The SCA has always taken a position to remain engaged. Among current members on SCA’s Board of Directors, Chris Troianos for example, also serves on the ASA Committee on Economics and represents the SCA, Rob Sladen was Chair of the IARS Board of Trustees (whereas Jamie Ramsay, an SCA past president, is the current Chair), Jerrold Levy currently also serves as representative for Cardiothoracic and Vascular Surgery, Thrombosis Scientific Councils of the American Heart Association, Glenn Gravlee is the past president of the American Board of Anesthesiology (ABA), and Colleen Koch also serves on the IARS’ Board of Trustees. There are many, many more examples of collateral integration among our leadership in the SCA. This opportunity for networking is also true throughout our society. Among all of our members within the SCA most are also involved in other societies with many holding committee chair or officer positions. I am therefore going to ask our Membership Committee led by Dr. Glenn Murphy to work with our administrative office to begin recording in our membership database information about member collateral society membership including past and/or current positions, practice guideline authorship roles and other important roles and responsibilities. I have asked that our membership database be modified going forward to accommodate these changes, so that an example of what our SCA membership listing may look like is provided below:

Steven N. Konstadt, MD, MBA, FACC, Chair Department of Anesthesiology Maimonides Hospital, Brooklyn, New York, Indian Association Cardiothoracic Anesthesia Education Committee member (2011-present)
Solomon Aronson, MD, MBA, FACC, FACCP, FAHA, FASE, Exec vice Chair Anesthesiology Duke Univ Medical Center, past chair intraoperative council (2000-01) ASE, NBE Board of Directors (2004-2007), Joint Commission Council (2012-13)
Scott T. Reeves, MD, MBA, FASE, Chair, Committee of Perioperative Echocardiography ASE (2011-12), Chairman of the Department of Anesthesia & Perioperative Medicine at the Medical University of South Carolina.

And so on….I believe these changes in our membership database will help us serve each other better in the future.

In keeping with the theme of the importance of networking and being engaged, I would also like to inform our membership about the status of the Flawless Operative Cardiovascular Unified Systems project (FOCUS). This multidiscipline safety project aimed at reducing Human Error in Cardiovascular Surgery initiated by the SCA and a project to which we in the SCA have been heavily committed is now managed by the SCA Foundation (SCAF). Beyond the clear mission to advance patient safety, one of the other goals of the SCA for initiating and supporting the FOCUS project was to provide opportunities for junior faculty in cardiovascular anesthesia careers to advance their visibility in the field. To date it is my pleasure to draw attention to two such individuals. Both Drs. Elizabeth Martinez (MGH) and Jake Abernathy (MUSC) are examples of how the SCA, by supporting FOCUS, has allowed younger members to have a huge career boost. Hopefully, there will be many others.
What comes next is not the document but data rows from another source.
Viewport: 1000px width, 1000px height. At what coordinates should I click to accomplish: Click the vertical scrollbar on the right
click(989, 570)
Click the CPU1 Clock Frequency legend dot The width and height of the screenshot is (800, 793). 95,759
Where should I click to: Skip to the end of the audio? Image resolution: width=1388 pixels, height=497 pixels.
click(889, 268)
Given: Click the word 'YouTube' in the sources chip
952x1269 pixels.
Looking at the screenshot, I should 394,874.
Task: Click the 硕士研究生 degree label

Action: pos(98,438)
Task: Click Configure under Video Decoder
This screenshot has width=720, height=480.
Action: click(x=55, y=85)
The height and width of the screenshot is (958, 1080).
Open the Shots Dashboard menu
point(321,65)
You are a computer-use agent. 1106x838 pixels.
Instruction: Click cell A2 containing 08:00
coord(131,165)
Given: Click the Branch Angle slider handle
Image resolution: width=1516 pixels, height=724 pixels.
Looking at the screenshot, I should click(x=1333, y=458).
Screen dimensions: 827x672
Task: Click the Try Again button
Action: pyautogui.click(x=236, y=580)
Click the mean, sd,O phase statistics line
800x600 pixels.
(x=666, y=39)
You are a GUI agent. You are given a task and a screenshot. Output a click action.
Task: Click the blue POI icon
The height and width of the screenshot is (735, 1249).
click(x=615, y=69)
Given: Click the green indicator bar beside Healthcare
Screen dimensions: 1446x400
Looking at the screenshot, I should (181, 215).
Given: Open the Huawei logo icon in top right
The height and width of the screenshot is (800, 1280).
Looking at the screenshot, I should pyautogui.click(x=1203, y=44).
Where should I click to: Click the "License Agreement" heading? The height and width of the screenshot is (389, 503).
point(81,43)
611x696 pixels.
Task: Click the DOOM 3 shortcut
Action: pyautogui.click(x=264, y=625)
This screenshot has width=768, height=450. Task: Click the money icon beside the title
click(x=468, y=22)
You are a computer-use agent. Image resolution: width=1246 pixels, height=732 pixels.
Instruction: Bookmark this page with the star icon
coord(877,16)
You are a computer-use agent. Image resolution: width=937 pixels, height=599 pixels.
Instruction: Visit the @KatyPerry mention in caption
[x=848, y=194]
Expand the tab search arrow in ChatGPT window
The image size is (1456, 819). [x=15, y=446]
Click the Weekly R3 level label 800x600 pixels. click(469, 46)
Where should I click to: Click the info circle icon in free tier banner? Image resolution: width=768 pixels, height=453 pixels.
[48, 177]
To date the references for the manuscripts that have been published (or soon to be published) by the SCA members involved in this important safety project are listed below:

Going forward, I am also pleased to announce that these data soon will be available to the general SCA membership for purposes of epidemiologic research and observation hypothesis testing. For those members who are interested in accessing the data for investigational purposes, please contact the SCAF Executive Director, Chris Riely at clarissa@societyhq.com who will provide further information regarding the FOCUS Data Request policy and procedures. Data requests will then be forwarded to the FOCUS Steering Committee, Data Committee and Publications Committee for review.

The entire SCAF FOCUS Data Request Policy will be posted on the SCA and SCAF websites for your review. It is meant to facilitate SCA membership with generation of high quality manuscripts, while avoiding inconsistencies and redundancies. In addition the policy is meant to protect the scientific integrity of the data. The policy provides authorship guidelines such that all investigators have the opportunity to participate in and receive appropriate publication credit for the presentation of FOCUS data.